→ **What the exercise asks**:
Where does the string "computer" appear in the material? Copy each line that holds it.

(Supplied material begins)

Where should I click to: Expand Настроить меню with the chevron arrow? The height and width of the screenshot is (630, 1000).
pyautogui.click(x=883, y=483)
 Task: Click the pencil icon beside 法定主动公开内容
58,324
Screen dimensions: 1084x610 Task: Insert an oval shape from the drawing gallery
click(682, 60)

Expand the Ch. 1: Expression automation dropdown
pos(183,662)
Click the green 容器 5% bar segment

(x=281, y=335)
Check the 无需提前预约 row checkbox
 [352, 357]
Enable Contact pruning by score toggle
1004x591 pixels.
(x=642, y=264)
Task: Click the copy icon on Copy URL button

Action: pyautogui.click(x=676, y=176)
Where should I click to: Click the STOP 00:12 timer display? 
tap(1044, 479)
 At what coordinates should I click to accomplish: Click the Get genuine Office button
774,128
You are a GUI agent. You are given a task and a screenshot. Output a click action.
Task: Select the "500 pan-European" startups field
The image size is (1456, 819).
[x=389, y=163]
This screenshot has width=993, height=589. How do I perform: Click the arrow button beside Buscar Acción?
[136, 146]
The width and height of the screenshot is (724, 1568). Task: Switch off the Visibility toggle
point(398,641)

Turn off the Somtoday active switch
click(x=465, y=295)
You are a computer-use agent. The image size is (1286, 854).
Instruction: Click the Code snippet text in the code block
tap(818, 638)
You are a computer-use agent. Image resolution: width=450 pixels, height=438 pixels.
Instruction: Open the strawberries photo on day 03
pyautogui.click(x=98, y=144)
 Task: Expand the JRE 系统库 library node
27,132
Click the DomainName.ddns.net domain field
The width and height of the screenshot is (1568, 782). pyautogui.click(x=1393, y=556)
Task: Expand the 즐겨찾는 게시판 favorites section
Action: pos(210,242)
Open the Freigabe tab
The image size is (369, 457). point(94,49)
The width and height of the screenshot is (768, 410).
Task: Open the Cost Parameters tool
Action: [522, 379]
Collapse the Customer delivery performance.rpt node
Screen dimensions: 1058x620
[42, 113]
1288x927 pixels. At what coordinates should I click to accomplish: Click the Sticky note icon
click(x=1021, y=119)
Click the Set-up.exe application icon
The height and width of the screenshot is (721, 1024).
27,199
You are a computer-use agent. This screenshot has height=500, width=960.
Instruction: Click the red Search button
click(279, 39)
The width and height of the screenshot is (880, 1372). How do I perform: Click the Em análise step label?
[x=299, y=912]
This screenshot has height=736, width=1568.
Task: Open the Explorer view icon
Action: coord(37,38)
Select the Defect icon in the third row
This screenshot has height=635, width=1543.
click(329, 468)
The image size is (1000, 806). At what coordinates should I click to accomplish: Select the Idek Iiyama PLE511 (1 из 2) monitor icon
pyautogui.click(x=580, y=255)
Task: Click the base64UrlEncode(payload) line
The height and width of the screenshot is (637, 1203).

(Supplied material ends)

→ **Answer to this task**:
You are a computer-use agent. The image size is (1286, 854).
You are a computer-use agent. Image resolution: width=450 pixels, height=438 pixels.
You are a computer-use agent. This screenshot has height=500, width=960.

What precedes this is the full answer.